The PC Party supports the principles of improved ethics, parliamentary improvement and electoral reform. For the last decade, PCs have been by far the most effective party in holding this government to account in Parliament and our efforts are now forcing results.

Effective democracy in Canada will be well served by efforts to recognize the need for an appointed, independent ethics commissioner reporting to Parliament, not reporting to the Prime Minister.

The proposed ethics commissioner will have powers to investigate ethical issues, analyze facts and draw conclusions. That information will be released to the Prime Minister, to the person making the complaint, and to the minister under investigation.

I have to say that the Auditor General we have today does an independent job. She does not hold back. She does what she thinks is right. That is the type of ethics commissioner we should have as well.

The PC Party notes, however, that Bill C-34 discusses only the means to enforce ethics rather than the code of ethics itself. If this bill were to pass, what ethical code would the ethics commissioner enforce?

We note also that although the bill calls for information to be released simultaneously to the public, the commissioner will also provide the Prime Minister with confidential information that will not be included in the public report. That is not right.

In other words, the government is reserving the right to edit the public record and hold back any damaging or unethical findings. The PC Party urges the government to ensure that all relevant findings are made available to both Parliament and the public, all of them, not just part of them but all of them.

Data section >>
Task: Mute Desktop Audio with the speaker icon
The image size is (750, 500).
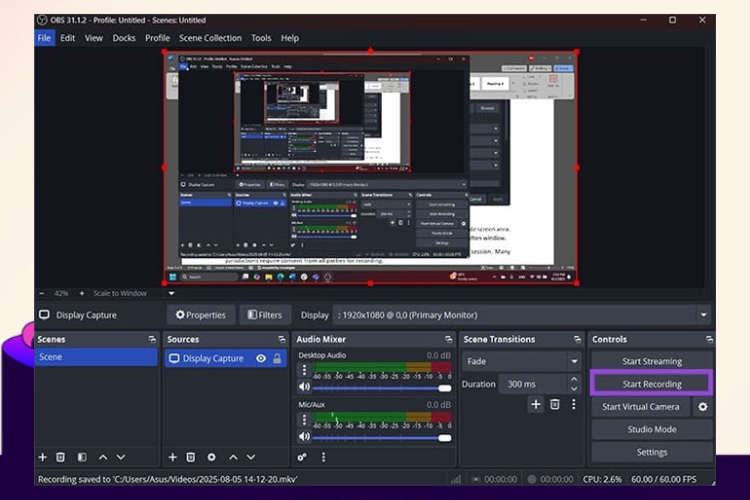Action: (304, 388)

Exercise prompt >> From the Bill C-34 passage above, print the stretch from "I have to say" through "is not right." word for word.

Completed task >>
I have to say that the Auditor General we have today does an independent job. She does not hold back. She does what she thinks is right. That is the type of ethics commissioner we should have as well.

The PC Party notes, however, that Bill C-34 discusses only the means to enforce ethics rather than the code of ethics itself. If this bill were to pass, what ethical code would the ethics commissioner enforce?

We note also that although the bill calls for information to be released simultaneously to the public, the commissioner will also provide the Prime Minister with confidential information that will not be included in the public report. That is not right.